What is expected
For the material that follows, return exactly the lines from the one with "For every named" through the one with "Gratis (260, 2490)", both ends included.

Provided data
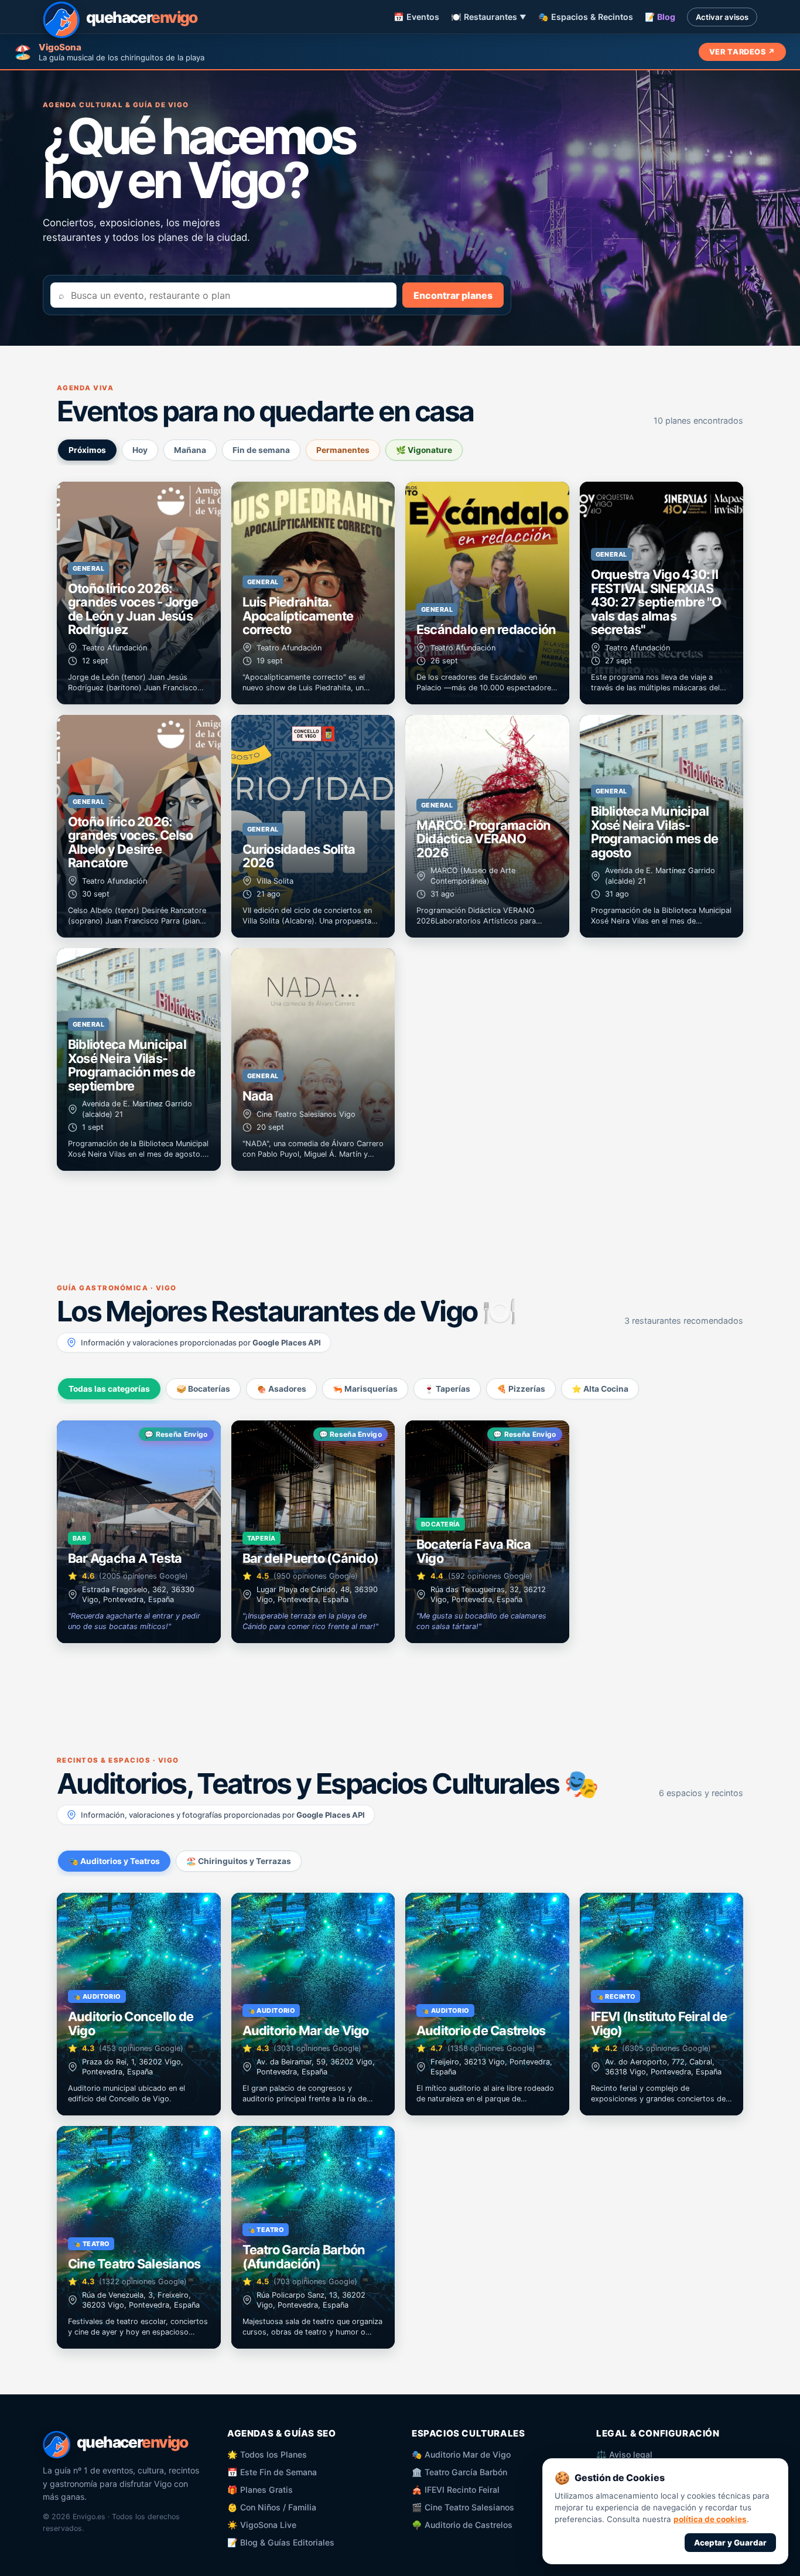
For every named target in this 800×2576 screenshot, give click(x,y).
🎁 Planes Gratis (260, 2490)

...

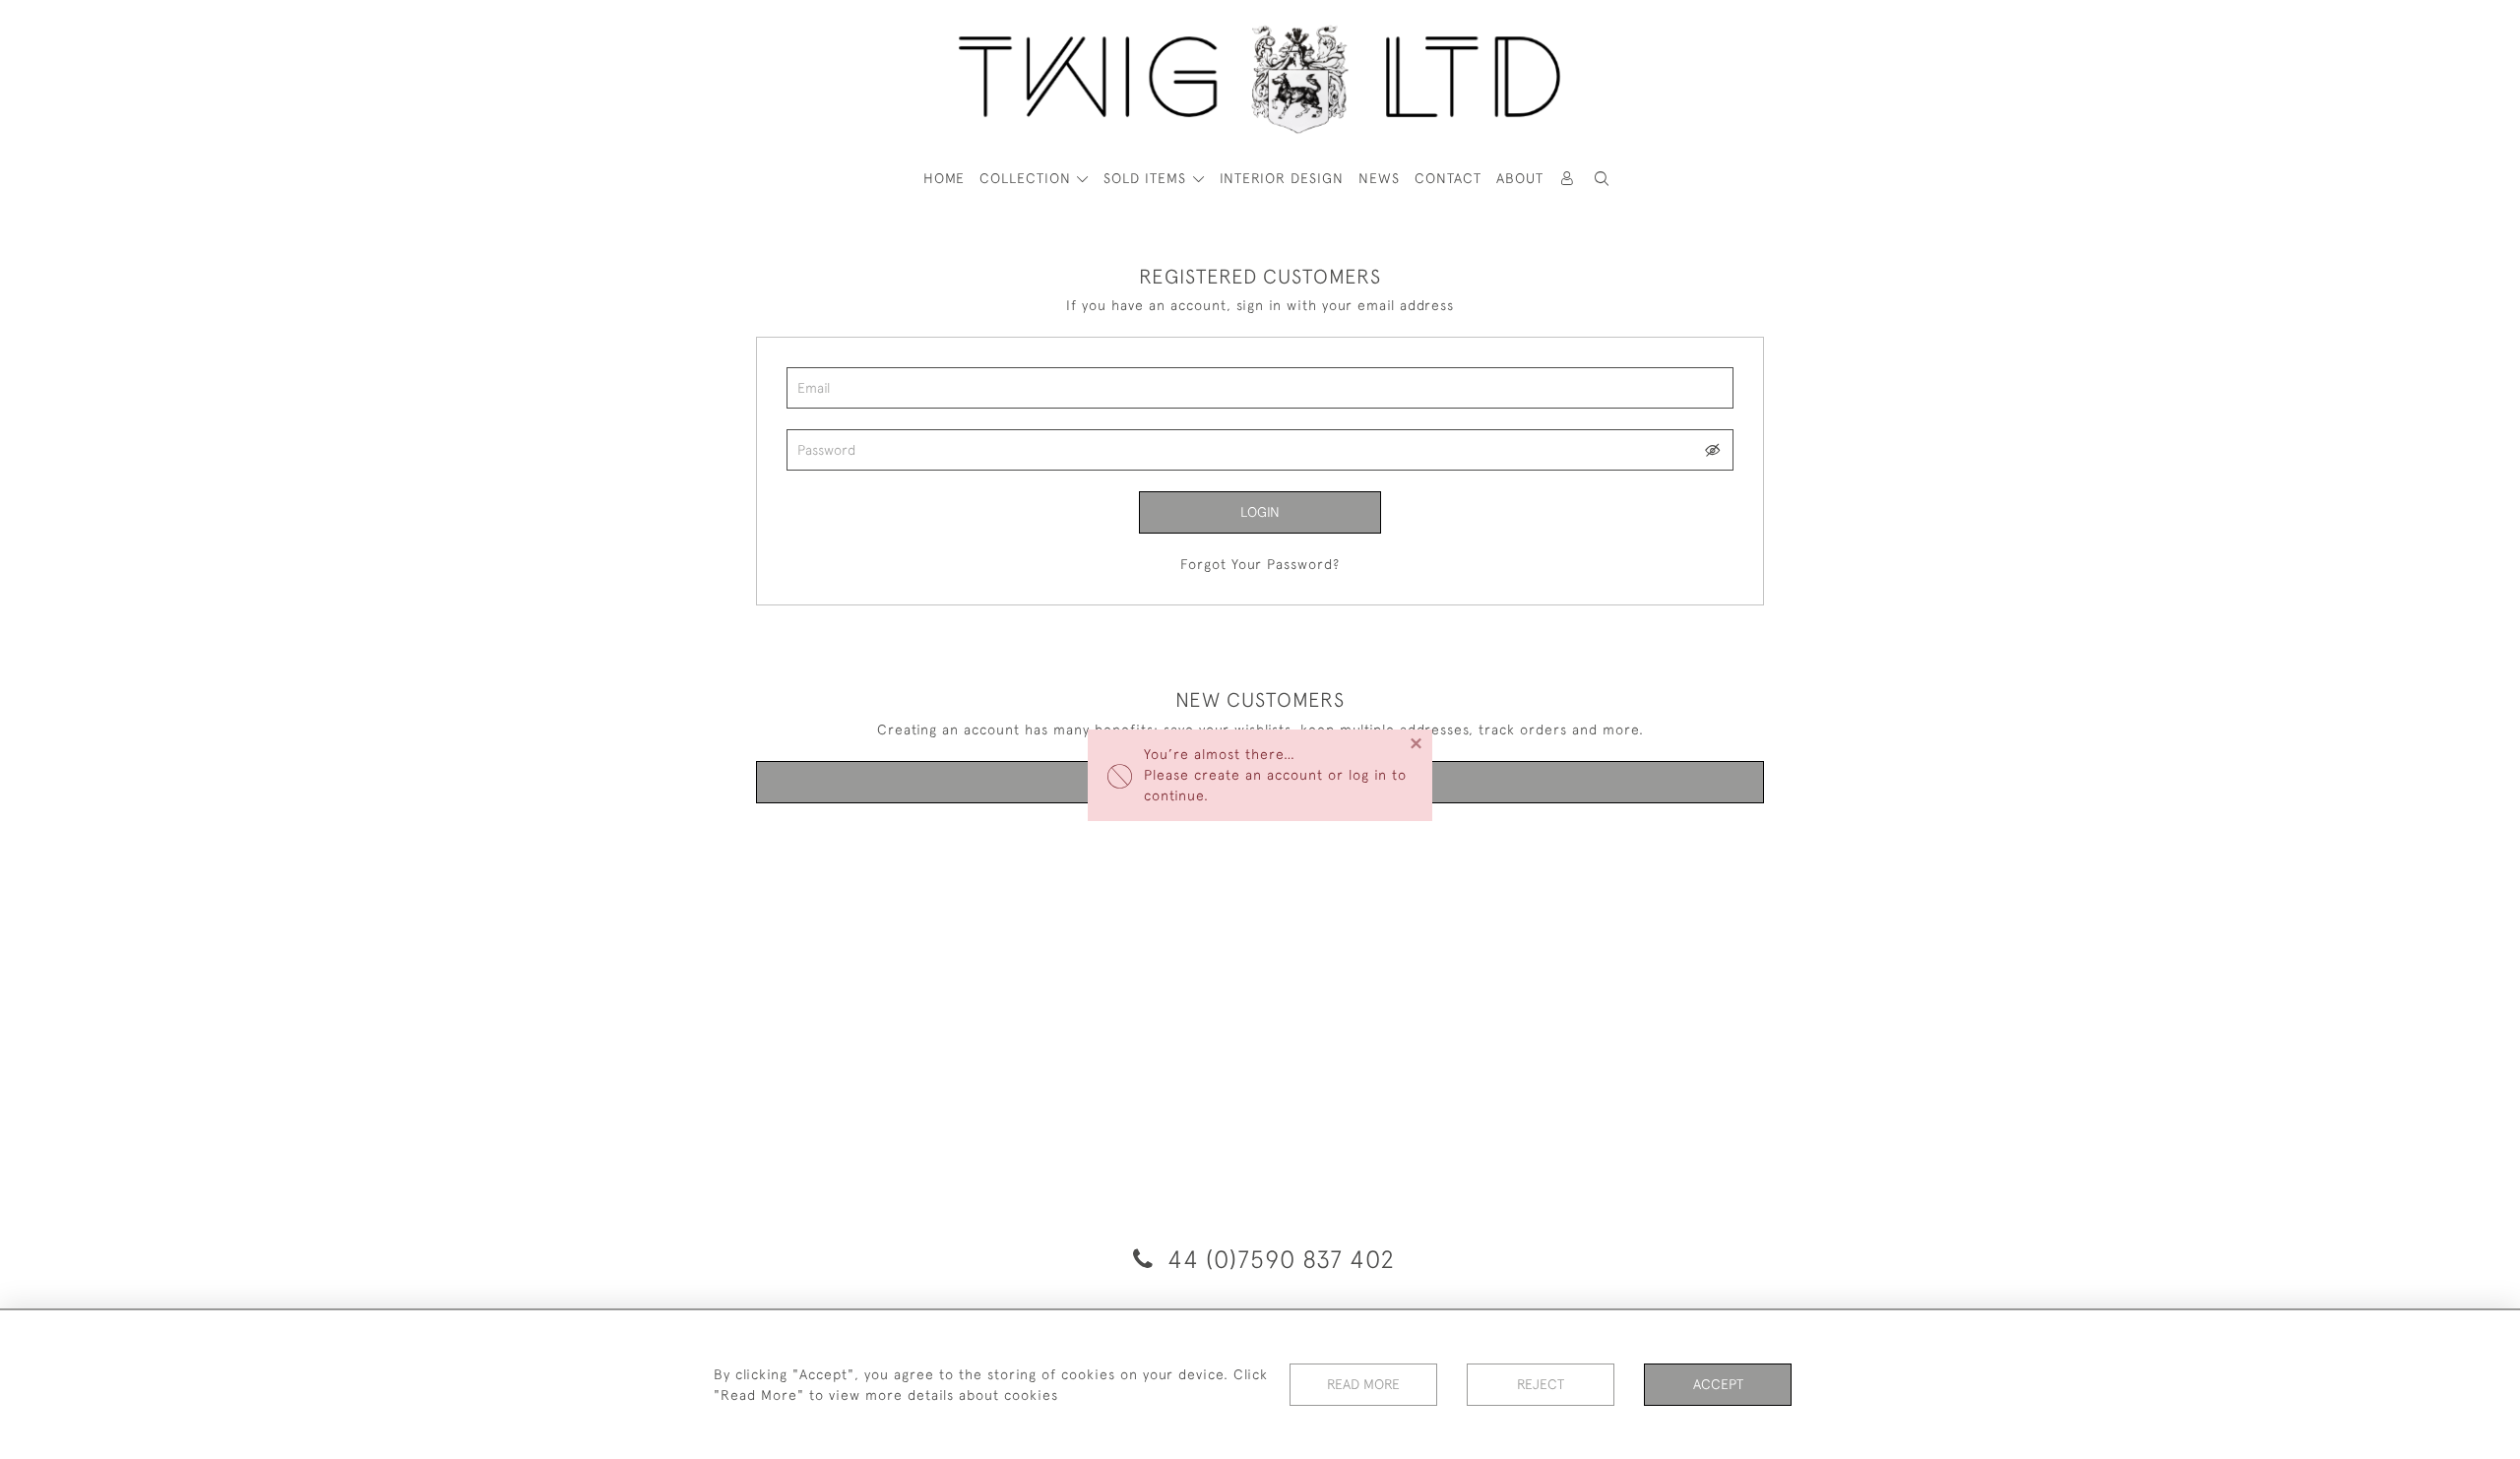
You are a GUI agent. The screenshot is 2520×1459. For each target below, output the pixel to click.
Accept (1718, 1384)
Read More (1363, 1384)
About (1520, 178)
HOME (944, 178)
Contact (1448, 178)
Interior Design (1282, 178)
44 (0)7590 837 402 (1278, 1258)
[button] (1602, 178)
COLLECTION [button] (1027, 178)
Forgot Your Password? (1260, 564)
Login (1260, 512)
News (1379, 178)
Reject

---

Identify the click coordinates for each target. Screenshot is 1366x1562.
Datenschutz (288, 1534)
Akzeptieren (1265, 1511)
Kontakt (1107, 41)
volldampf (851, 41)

Answer to this problem
For every named target in this 800×2576 screenshot, give click(x,y).
🎁 Planes Gratis (260, 2490)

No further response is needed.